P.S. Insights, Interviews & More . . .
About the author
Meet Christina Baker Kline
About the book
Christina Baker Kline Talks with Roxana Robinson
A Short History of the Real Orphan Trains
Reading Group Guide
About the author
Meet Christina Baker Kline
Karin Diana
CHRISTINA BAKER KLINE is a novelist, nonfiction writer, and editor. In addition to Orphan Train, her novels include Bird in Hand, The Way Life Should Be, Desire Lines, and Sweet Water.

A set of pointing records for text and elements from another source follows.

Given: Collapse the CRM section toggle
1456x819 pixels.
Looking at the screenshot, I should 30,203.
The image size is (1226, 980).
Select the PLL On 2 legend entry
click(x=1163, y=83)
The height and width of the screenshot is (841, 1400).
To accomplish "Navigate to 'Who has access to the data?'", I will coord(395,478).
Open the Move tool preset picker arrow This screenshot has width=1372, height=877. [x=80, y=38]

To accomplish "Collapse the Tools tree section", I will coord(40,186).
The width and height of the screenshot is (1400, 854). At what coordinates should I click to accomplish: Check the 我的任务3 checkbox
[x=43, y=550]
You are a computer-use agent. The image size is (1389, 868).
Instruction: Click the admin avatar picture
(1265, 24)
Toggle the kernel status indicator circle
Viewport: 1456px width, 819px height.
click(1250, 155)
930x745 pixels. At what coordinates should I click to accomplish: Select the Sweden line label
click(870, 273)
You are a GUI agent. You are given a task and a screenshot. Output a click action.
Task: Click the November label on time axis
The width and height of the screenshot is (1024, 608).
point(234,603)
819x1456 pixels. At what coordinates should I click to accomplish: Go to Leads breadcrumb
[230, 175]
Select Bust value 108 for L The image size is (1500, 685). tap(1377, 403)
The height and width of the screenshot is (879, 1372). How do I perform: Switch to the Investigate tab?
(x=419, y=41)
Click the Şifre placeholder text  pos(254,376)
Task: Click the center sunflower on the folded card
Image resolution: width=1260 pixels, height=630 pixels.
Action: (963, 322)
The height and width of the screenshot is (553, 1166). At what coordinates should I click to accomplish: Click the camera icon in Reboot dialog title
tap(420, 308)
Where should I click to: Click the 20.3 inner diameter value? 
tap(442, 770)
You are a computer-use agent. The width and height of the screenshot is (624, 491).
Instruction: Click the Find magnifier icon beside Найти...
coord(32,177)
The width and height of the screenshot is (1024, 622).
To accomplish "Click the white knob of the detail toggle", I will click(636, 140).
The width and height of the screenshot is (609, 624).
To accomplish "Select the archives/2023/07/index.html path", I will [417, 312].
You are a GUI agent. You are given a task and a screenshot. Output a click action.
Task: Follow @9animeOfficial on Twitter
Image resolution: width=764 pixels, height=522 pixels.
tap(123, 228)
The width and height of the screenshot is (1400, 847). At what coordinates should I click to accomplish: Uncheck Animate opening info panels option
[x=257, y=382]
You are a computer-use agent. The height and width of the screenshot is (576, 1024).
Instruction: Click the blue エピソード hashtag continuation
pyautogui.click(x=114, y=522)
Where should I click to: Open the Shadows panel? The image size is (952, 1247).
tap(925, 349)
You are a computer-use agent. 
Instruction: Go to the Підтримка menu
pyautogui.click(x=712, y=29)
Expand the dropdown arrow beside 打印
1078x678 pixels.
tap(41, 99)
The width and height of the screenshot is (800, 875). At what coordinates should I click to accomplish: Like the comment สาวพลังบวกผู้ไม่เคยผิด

Kline also commissioned and edited two widely praised collections of original essays on the first year of parenthood and raising young children, Child of Mine and Room to Grow. She coauthored a book on feminist mothers and daughters, The Conversation Begins, with her mother, Christina L. Baker, and she coedited About Face: Women Write About What They See When They Look in the Mirror with Anne Burt.